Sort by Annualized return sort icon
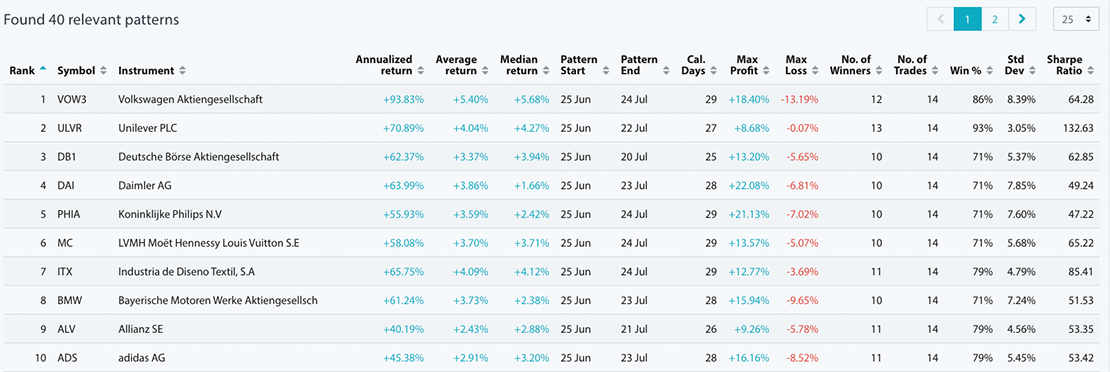Viewport: 1110px width, 372px height. tap(421, 71)
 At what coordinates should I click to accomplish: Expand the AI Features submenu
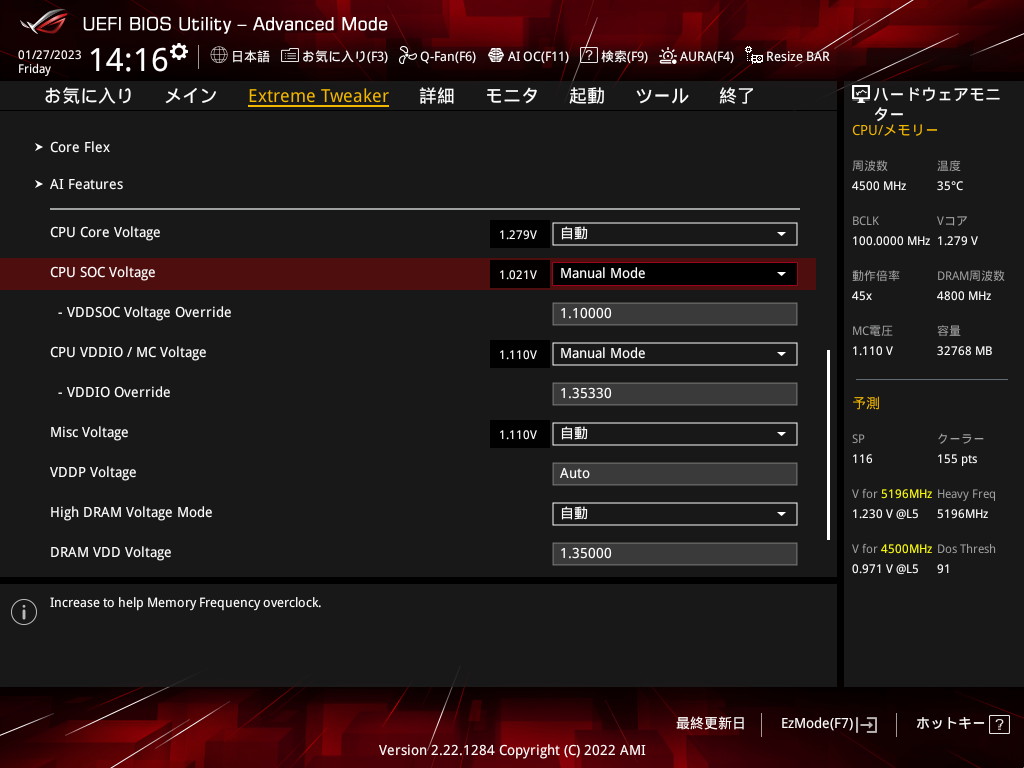pyautogui.click(x=86, y=184)
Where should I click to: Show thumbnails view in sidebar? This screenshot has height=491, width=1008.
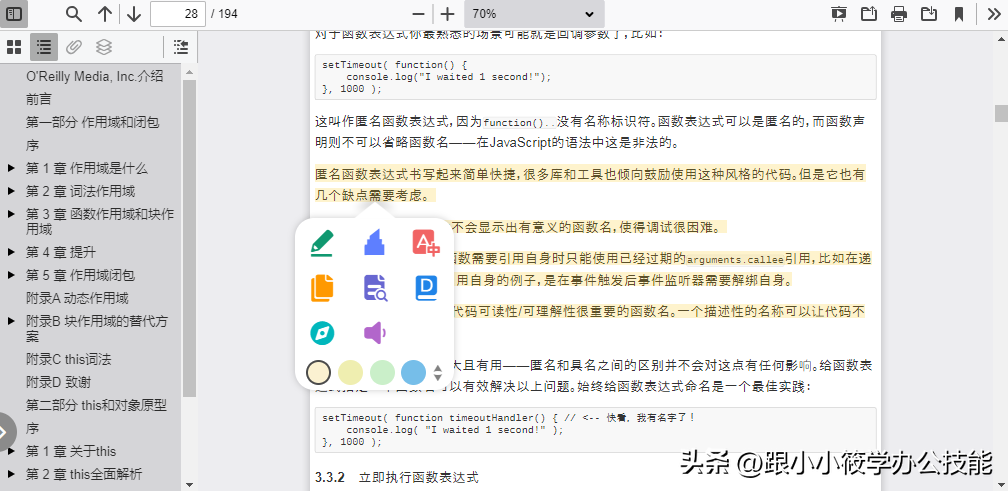coord(14,46)
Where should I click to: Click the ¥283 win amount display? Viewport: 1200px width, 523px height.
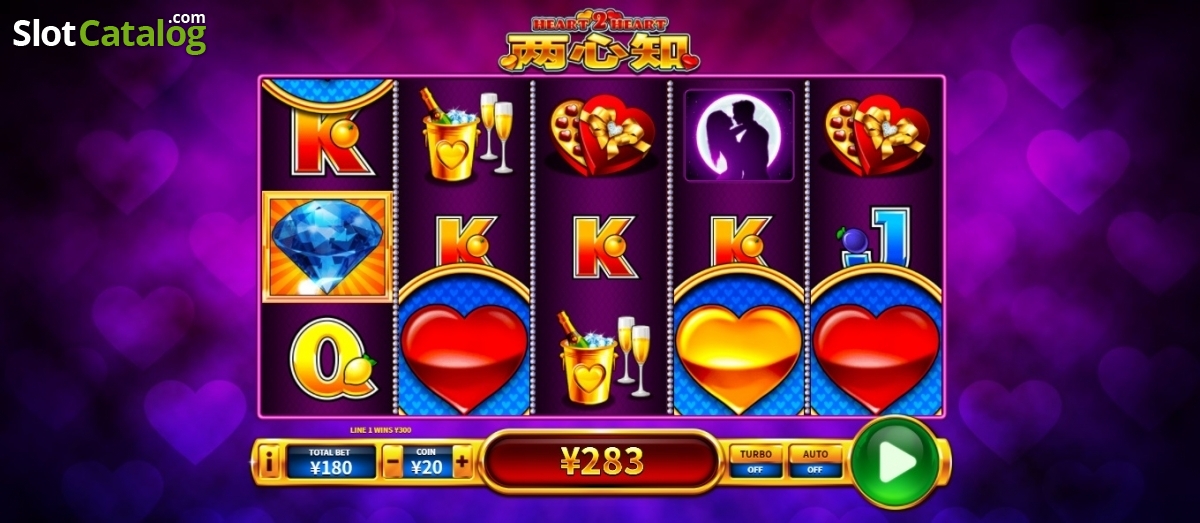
************
- What to produce
Restate, word for word, each line from the line containing "At what coordinates" through the end of the entries above; the pictures are not part of the copy.

- Reply to the exercise
 At what coordinates should I click to accomplish: Expand the AI Features submenu
pyautogui.click(x=86, y=184)
Where should I click to: Show thumbnails view in sidebar? This screenshot has height=491, width=1008.
coord(14,46)
Where should I click to: Click the ¥283 win amount display? Viewport: 1200px width, 523px height.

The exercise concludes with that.